Die soften Methoden
Der Unternehmensberater Roland Berger aus München definiert mit den soften Methoden bestimmt Verhaltensnormen als festgelegte Standards, damit Soft Skills nicht mehr der Tagesform überlassen werden:
- Smile: Der Kunde muss spüren, dass der Mitarbeiter Spaß daran hat, ihn zu bedienen. Lächeln (Smile) kann aber nur, wem zum Lachen zumute ist. Entscheidend ist daher auch eine Unternehmenspolitik, die zufriedene Mitarbeiter zum Ziel hat.

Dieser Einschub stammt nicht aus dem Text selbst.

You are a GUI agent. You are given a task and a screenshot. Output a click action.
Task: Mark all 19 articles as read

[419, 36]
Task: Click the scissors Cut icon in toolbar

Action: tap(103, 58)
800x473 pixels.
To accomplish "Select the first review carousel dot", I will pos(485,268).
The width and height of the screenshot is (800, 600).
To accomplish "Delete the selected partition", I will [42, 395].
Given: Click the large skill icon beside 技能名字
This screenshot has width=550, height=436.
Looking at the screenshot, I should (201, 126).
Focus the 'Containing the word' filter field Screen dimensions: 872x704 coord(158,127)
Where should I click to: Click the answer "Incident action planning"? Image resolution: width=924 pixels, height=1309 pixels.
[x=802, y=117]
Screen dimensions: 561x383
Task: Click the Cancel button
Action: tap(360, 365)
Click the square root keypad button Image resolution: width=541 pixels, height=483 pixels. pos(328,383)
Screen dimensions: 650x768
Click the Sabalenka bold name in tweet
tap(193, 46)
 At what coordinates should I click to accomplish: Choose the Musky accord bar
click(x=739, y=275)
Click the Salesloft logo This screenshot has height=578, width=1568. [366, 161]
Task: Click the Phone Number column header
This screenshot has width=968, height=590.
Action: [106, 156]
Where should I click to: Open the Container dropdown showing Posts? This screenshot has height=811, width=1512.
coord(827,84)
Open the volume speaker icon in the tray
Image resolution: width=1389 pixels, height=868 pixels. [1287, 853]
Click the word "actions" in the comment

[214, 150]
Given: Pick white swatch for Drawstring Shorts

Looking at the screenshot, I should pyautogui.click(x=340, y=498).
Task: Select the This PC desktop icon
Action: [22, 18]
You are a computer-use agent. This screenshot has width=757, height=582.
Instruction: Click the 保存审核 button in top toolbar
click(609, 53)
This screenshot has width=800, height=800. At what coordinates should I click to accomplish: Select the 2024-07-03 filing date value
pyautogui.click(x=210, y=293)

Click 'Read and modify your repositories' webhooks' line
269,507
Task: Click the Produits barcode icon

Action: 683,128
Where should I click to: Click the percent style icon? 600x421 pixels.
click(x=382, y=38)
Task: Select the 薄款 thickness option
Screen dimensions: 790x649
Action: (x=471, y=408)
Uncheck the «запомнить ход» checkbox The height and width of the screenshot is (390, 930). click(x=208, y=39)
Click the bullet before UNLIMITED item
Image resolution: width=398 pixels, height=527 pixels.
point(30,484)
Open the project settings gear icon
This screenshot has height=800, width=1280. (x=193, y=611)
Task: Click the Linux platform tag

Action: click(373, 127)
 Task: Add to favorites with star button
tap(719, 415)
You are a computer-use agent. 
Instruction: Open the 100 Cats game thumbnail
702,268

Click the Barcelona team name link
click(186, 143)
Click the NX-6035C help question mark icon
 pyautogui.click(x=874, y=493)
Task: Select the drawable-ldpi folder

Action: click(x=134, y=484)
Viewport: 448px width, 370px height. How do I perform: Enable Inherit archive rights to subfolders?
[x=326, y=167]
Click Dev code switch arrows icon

- Open Posture: Eine offene Körperhaltung (Open Posture) zeigt dem Kunden ein ihm entgegengebrachtes Interesse; während Verschlossenheit negative Gefühle weckt.
- Forward Lean: Eine leicht nach vorn gebeugte Haltung (Forward Lean) macht dem Kunden deutlich, dass sich der Mitarbeiter ihm tatsächlich zuwendet.
- Touch: Den Kunden körperlich zu berühruren (Touch) führt nach amerikanischen Studien zu höherem Trinkgeld in der Gastronomie. Dabei muss ein Gespür für Nähe und Distanz entwickelt werden. Kunden können auch durch viel Interesse und Aufmerksamkeit „berührt“ werden.
- Eye Contact: Die Augen als Spiegel der Seele. Durch Augenkontakt (Eye Contact) sollen Kunde und Mitarbeiter jeweils etwas vom Charakter des Gegenübers erhalten.
- Nod: Aktives Zuhören und ein Nicken (Nod) an passender Stelle signalisieren dem Kunden, dass ihm die ganze Aufmerksamkeit zuteil wird.